Citeren Eric Schirra <ecsos@opensuse.org>:
Am Freitag, 14. Mai 2021, 10:58:50 CEST schrieb Thorsten Kukuk:
On Fri, May 14, Eric Schirra wrote:
And why is it still offered by many other distributions like Arch, Debian, Ubuntu, Fedora, Centos, Mageia? Why can it still be built and installed there?
Maybe they have maintainers who care about the package?
It's not just some small, let's say unimportant program, but rather a large, important package?
If nobody from the openSUSE community takes care, it doesn't matter if it is a large important or a small unimportant package. And that nobody takes care means, it cannot be an important package. Else there would be somebody who cares.
I understand what you mean. But there is something wrong with openSUSE / SUSE. At some point you won't find a maintainer for apache. Then this is also no longer an important package?

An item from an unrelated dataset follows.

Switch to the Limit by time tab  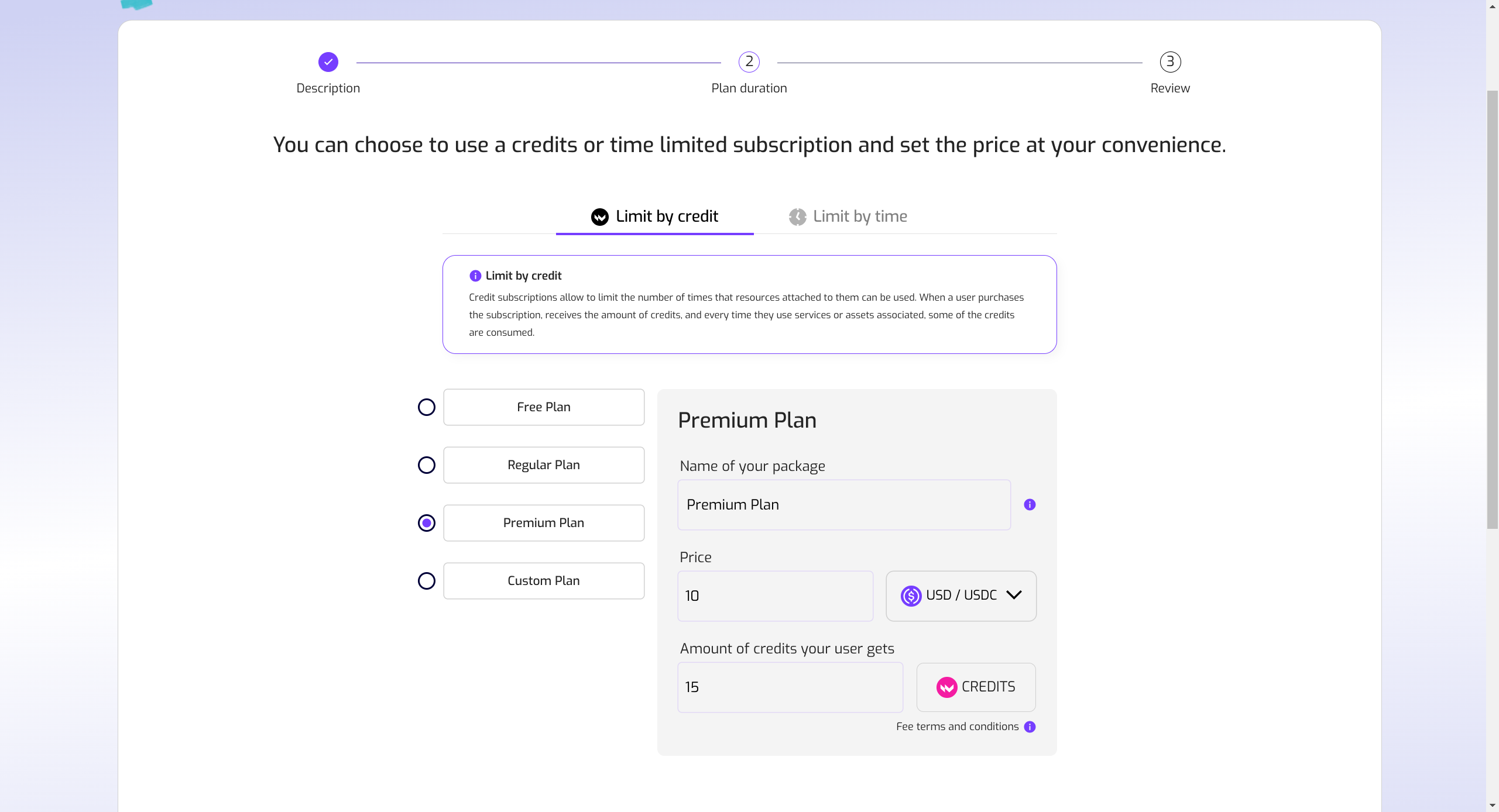[848, 217]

By that same reasoning, indeed. And I see no problem with that. In the hypothetical case that nobody wants to maintain Apache anymore, this either means there is something better that replaces it, or nobody wants to run webservers anymore. Packages come and go.
Sorry I do not understand this approach and, in my opinion, it is the completely wrong way and, especially if it continues like this, it will mean the downfall of openSUSE / SUSE.
It would be the downfall to keep spending time on packages that lack sufficient interest from the community to maintain them.
Because if important packages like cyrus or, hypotetically speaking, Apache are missing, nobody needs or wants them.
Apparently, Cyrus is important to you, but not enough to maintain it. Why do you expect someone else to maintain it for you for free?
How does SUSE make this clear to its enterprise customers? "Sorry, the community no longer has a maintainer, so no cyrus and apache, you just have to take something else". Then at the latest I would switch as a paying customer.
I assume that as long as there are paying customers, packages would be maintained independent from the community. So probably this isn't a package backed/needed by paying customers.